After a recent flood damaged a number of drawings and paintings, I felt compelled to take stock of some 45 years of art and rework some old images. This painting from 1995, called A true Paladin, was inspired by a dream where the knight, Gawain, stands on a balcony over a city square on which corpses lie bleeding. I was struck by the painterly quality of the blood-soaked earth.
It’s hard to say what grabs us about certain images. Maybe it was the stark melodrama of the scene framed by an ornate, wrought iron balustrade. Perhaps it was the reflections. Or maybe it was the ambiguous space generated by the open window and fons perenis (eternal fountain) rendered in stained glass. The city square is a Temenos, an enclosed space where the dark figures of the unconscious are met and death looms in the shadows.
I divided the rectangle of canvas according to the Golden Mean, which is based on the number five. Gawain’s shield displays the pentagram. It is a mandala, a symbol of wholeness, of equity between parts, interlocked in an insoluble whole. All the Paladin’s thoughts, speech and actions are harmonious and abide by the Golden Mean. It is an ideal to which all knights must strive- in love, spirituality, ethics and life in general.
With a palette of raw umber, paynes grey, black, white and indian red, I lay down broad washes of rich tones to evoke the earth of the city square.
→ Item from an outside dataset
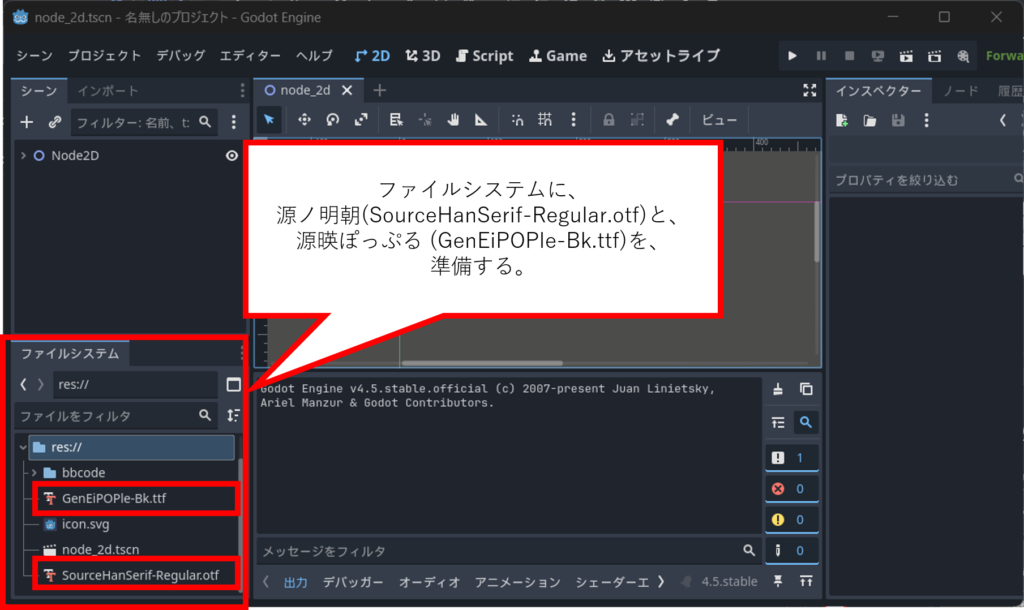The width and height of the screenshot is (1024, 610).
Task: Switch to the インポート tab
Action: pyautogui.click(x=108, y=91)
In contrast with this, the flat plane of the window projects sharply into the foreground. It is both, at once, interior and exterior scene and this dichotomy reflects the mood of sad revery.
The next day sees the introduction of more vibrant color. The ground color is blue/green. It is the key color to which all other’s refer and I will return to this hue when the bewildering possibilities of color relationships get out of hand. It provides a bearing (true north, so to speak) in the navigation of the color wheel.
I will document this creation in a series of blog posts. May some aspiring artist find it useful.